Под навесом Семена ждала запряженная в ирбитскую телегу лошадь. Калистрат Ефимыч сидел на наваленных бревнах. Фекла выбивала на крыльце одеяло.

— Какова зверя-то поднял? — торопливо спросила она. — Видмедь осенний-то дешев. Тридцать пять в Улее давали в прошлом году. Видмедя, што ль?

— Садись, — сказал Семен.

Баба тряхнула широкой ситцевой юбкой и ушла.

Калистрат Ефимыч открыл скрипящие тесовые ворота.

В синевато-зеленый поздний вечер приехал из армии младший сын Дмитрий. Был он низенький, с толстыми угловатыми челюстями, с твердо посаженной головой. Устало висела длинная солдатская шинель.

Прибежала жена из пригона с подойником, крепкотелая, бойкая Дарья. Не снимая шинели, Дмитрий прошел за женой на сеновал. Долго там слышалось его прерывистое дыханье и охрипший солдатский голос.

Потом с плачем, оправляя волосы и платье, вбежала в избу Дарья, запыхавшись, спросила:

— Самогон есть?… Самогону просит.

В горнице плакала на голбце слепая старуха Устинья. По столу лапил таракана белоглазый котенок.

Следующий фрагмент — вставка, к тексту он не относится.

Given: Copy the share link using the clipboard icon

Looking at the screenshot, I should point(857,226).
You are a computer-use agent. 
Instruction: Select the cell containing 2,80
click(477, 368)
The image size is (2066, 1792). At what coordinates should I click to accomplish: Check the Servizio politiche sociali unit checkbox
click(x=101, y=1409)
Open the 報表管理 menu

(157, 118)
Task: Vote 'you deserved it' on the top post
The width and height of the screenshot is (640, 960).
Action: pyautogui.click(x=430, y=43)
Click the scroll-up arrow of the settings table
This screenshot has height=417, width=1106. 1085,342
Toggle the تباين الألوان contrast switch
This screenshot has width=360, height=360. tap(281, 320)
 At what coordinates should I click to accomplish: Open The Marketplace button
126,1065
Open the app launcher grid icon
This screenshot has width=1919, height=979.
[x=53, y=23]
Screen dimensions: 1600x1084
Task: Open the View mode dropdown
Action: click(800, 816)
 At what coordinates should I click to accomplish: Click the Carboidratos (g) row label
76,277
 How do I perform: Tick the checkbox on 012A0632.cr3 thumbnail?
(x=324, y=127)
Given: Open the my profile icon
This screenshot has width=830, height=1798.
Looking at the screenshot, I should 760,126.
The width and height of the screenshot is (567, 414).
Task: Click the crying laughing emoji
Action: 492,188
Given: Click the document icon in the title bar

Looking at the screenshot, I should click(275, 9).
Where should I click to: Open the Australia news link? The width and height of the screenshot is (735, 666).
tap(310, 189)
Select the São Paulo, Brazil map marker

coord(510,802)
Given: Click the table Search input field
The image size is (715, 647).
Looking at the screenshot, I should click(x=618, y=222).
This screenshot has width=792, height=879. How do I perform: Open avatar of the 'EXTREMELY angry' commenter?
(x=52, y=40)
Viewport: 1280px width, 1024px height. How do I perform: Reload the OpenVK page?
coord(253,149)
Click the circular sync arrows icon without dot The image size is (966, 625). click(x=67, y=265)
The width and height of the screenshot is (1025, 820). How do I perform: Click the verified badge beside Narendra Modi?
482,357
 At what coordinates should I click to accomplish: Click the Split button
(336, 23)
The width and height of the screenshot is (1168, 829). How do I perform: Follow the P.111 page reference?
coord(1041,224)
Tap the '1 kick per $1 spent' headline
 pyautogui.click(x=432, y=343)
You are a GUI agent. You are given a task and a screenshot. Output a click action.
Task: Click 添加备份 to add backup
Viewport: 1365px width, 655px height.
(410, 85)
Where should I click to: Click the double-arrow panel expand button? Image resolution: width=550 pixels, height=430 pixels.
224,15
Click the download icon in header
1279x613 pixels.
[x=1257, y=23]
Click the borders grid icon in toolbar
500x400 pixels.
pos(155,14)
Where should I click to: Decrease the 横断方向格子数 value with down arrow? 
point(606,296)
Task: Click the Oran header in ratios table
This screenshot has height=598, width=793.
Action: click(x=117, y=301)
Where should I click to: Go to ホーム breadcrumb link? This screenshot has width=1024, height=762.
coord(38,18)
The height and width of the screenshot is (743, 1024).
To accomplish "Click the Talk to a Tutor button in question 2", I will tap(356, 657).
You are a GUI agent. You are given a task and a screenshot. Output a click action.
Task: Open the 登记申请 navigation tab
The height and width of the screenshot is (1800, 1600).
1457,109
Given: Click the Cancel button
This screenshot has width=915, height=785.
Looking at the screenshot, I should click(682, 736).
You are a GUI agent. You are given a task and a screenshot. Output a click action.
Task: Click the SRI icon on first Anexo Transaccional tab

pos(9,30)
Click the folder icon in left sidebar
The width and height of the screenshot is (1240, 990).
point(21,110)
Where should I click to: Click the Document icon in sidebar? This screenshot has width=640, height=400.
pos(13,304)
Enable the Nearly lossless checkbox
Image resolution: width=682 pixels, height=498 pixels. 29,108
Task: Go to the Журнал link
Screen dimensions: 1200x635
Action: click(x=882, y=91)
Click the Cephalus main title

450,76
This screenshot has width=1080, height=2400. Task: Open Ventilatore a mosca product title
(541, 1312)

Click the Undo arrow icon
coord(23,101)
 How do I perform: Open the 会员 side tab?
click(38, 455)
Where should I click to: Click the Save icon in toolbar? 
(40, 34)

— Брысь, — со стоном сказала Дарья. — Самогонки-то нет, баушка?…

— Не знаю, Дарьюшка, не знаю. Митенька, бают, с войны приехал… А?…

Дарья порылась в сундуках, в своем, Феклином, и растерянно оглянулась.

— Нету, баушка, самогону!

Плакала старуха, широко раскрыв бельма мокрых глаз, похожих на бабочек на тонком, замшелом пне.

— Не знаю, Дарьюшка, не знаю…

— Пойти поселком разве?… К попу, што ль?…

Вошел Дмитрий, он был все в той же шинели, только на ноги вместо солдатских штиблет надел большие пимы-чесанки.

— Нашла? — громко и хрипло спросил он.

И был точно пьян долгим хмелем. Размахивая руками, шумно проговорил:

— Пашла!… Жива-а!… Баловать вам без мужей-то!… Чтоб в два счета — марш!…

Заметив старуху, подсел на голбчик.

— А ты плачешь все, баушка?… — громко, точно пугаясь чего-то, проговорил он.

Старуха утерла рот концом платка и сквозь слезы, часто кашляя, заговорила:

— Народу-то бьют — страсть… А тебя, Митенька, не ранили?

Дмитрий захохотал во весь голос:

— С раной, бабушка, с раной… обязательно… На войне усех ранили, нет такого человека, чтоб не раненый… Верна, бабка, а?

— С кем воевали-то?… Бают, с австрийским царем?

— Не помню!… Много воевали — с немцем, с австрийцем воевали, с Калединым… Всех царей перебили, между собой бились… Нас через фронт, — валяй, — грит, ползи домой… Теперь в Расее-то большевики, мать, сам выбирал их!…

Старуха мотнула большой головой и подобрала ноги. Пахло в горнице салом от светильни, хлебом и березовыми вениками.

Густая и жаркая синь спала за окнами.

— Не знаю, Митенька, темный я человек… не вижу…

— Тебе сколько лет-то, баушка?… Поди, сто али полтораста?

— Кто их считал… считать-то некому… А я сама-то не ученая.